Sebbene occorra verificare caso per caso la conformità delle caratteristiche del prodotto da commercializzarsi a dette definizioni e regole, ritengo comunque che le disposizioni applicabili al settore del caffè offrano una base giuridica sufficiente per impedire che i consumatori possano essere tratti in errore da indicazioni ingannevoli.

 

 

L’avvocato BARBARA KLAUS svolge l’attività legale in Italia e in Germania, essendo iscritta come Rechtsanwalt all’Albo degli Avvocati di Norimberga e come Avvocato presso l’Albo degli Avvocati di Milano.
È specializzata nel diritto europeo ed internazionale; ha maturato una qualificata esperienza nel diritto alimentare europeo (compreso il diritto concernente i prodotti di consumo in generale ed i mangimi) e degli Stati membri.
È inoltre attiva anche nel campo del diritto dei prodotti cosmetici, dei dispositivi medici, dei farmaci e dei beni di consumo.
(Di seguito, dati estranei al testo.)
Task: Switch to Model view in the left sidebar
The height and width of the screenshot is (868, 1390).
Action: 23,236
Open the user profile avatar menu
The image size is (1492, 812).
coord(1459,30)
Presta consulenza legale e strategica nei suddetti settori ad aziende nazionali ed internazionali ed alle associazioni di categoria; rappresenta i clienti dinanzi alle autorità amministrative e giudiziali.
È, inoltre, specializzata nel diritto antitrust e della concorrenza nonché in materia di commercio estero dell’Unione europea e di diritto commerciale internazionale (diritto dell’OMC).